Continue the passage about the model plane's wing joiner, spoilers and stabilators, starting after its last sentence.

## Start SELECTED EXCERPT

Re the above comments on wings folding if you stick with the mild steel wing joiner you will not have a problem. I lost my joiner a few months ago and unable to locate any 1/4" bar I used 1/4" HT Ally instead, Worked fine for 6 or 7 flights until turning into wind for a landing at about 50 feet the wings folded up like a buzzard and promptly dived into the ground. Amazingly one wing panel was intact and the other suffered only a cracked root rib and minor leading edge damage, the ally bar was folded through 120 deg. The fuselage suffered only minor damage. I think maybe the higher stresses from using the 4 cell battery and the reduced strength of the ally were just too much. The joiner has now been replaced with steel as Dave Thornburg specified.

I also built spoilers into the wing panel and they do work, but you need to mix in some up elevator to counteract the pitching down and keep the model level. I also included a wire joining strap across the two stabilators as I found there was a tendancy for them to pull apart slightly in flight. I also have some down elevator mixed in with throttle to prevent the nose from pitching up to sharply, or you could hold in some down during the climb.

I have marked the fin with the position of the stabilators where they give a flat glide and I check this before each launch. not sure what the incidence is, I'll try to have a look tomorrow.

## End SELECTED EXCERPT
## Start PROVIDED INFORMATION

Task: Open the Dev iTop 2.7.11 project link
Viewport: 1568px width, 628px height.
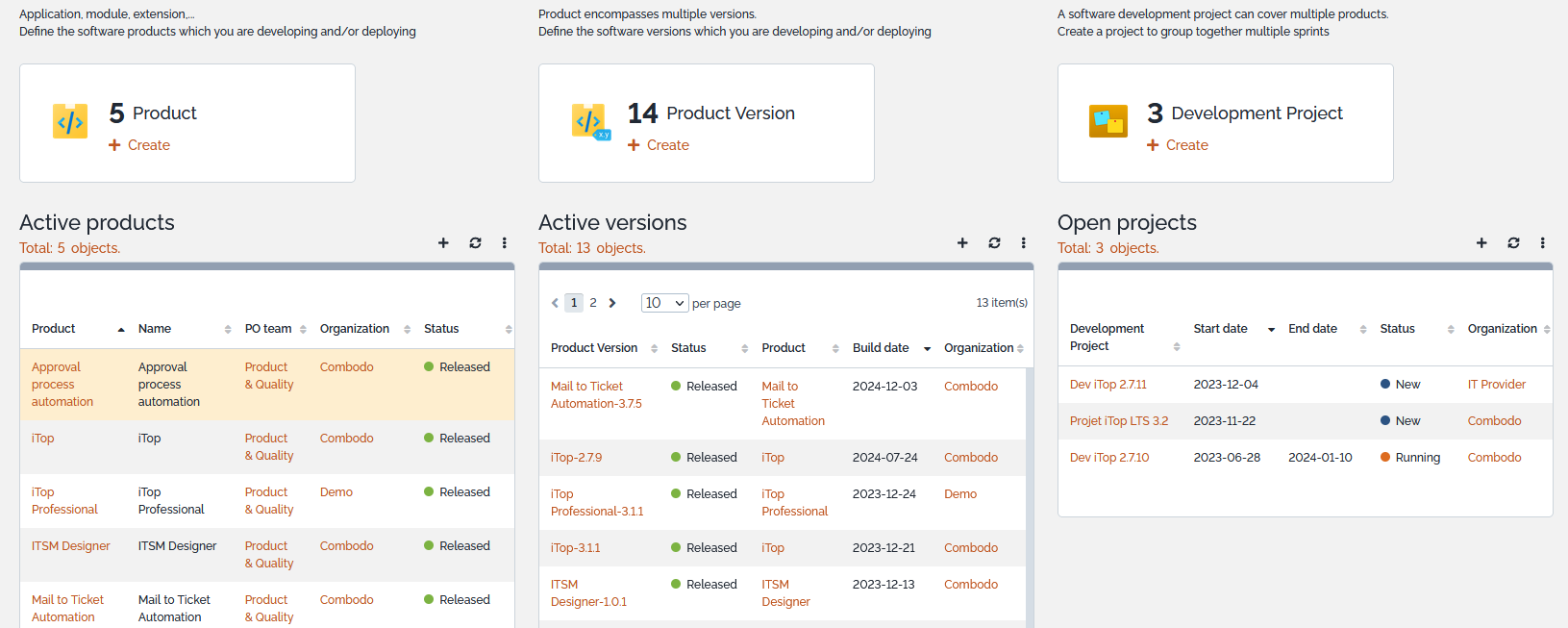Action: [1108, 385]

## End PROVIDED INFORMATION
## Start PROVIDED INFORMATION

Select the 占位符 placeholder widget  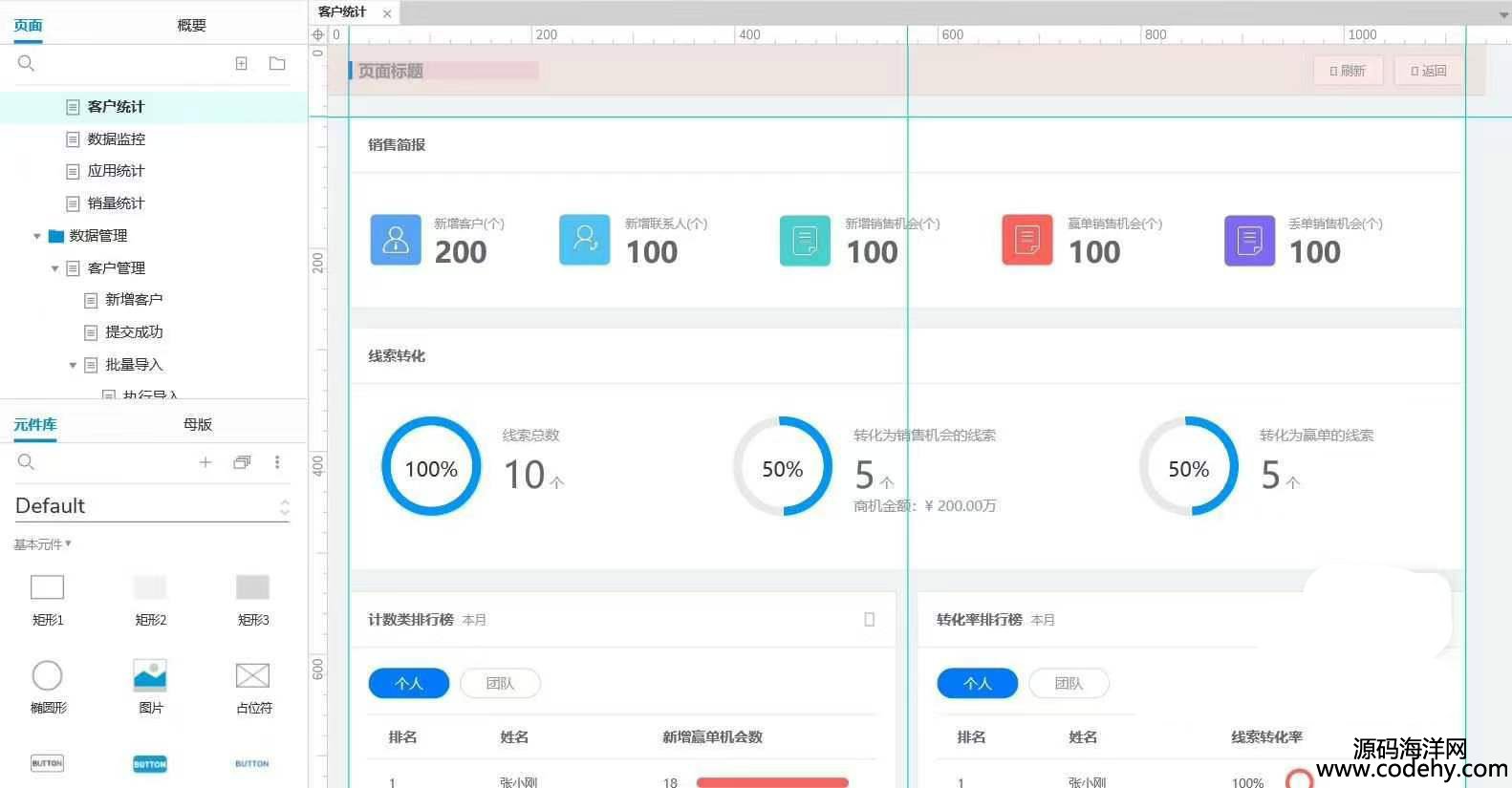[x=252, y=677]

## End PROVIDED INFORMATION

ANSWER TO THIS EXERCISE:
Get someone to give you a good strong level launch without power, preferably over some long grass, you can then have both hands on the tx ready to react and you can check the glide.

You'll love this model.


David Keil22/10/2013 12:09:52
29 forum posts

Thanks for that David, some very helpful tips and suggestions.

Unfortunately I built exactly as per plan without even considering motor size. Unless I do some severe alteration to the fuselage I think I am stuck with the 28mm width.

Tim Hooper22/10/2013 20:39:54
2911 forum posts
2412 photos


If money isn't too much of an issue, you should be able to find a 28mm inrunner fitted with a gearbox on the front. This well let you swing a huge (and efficient) prop. These are used quite often by the glider flyers.


Edited By Tim Hooper on 22/10/2013 20:40:31

David Keil22/10/2013 22:05:25
29 forum posts

Thanks Tim but having had a look they are really out of my price range at the moment. Think I am going for a Hyperion GS2213. Hopefully it will produce the required results.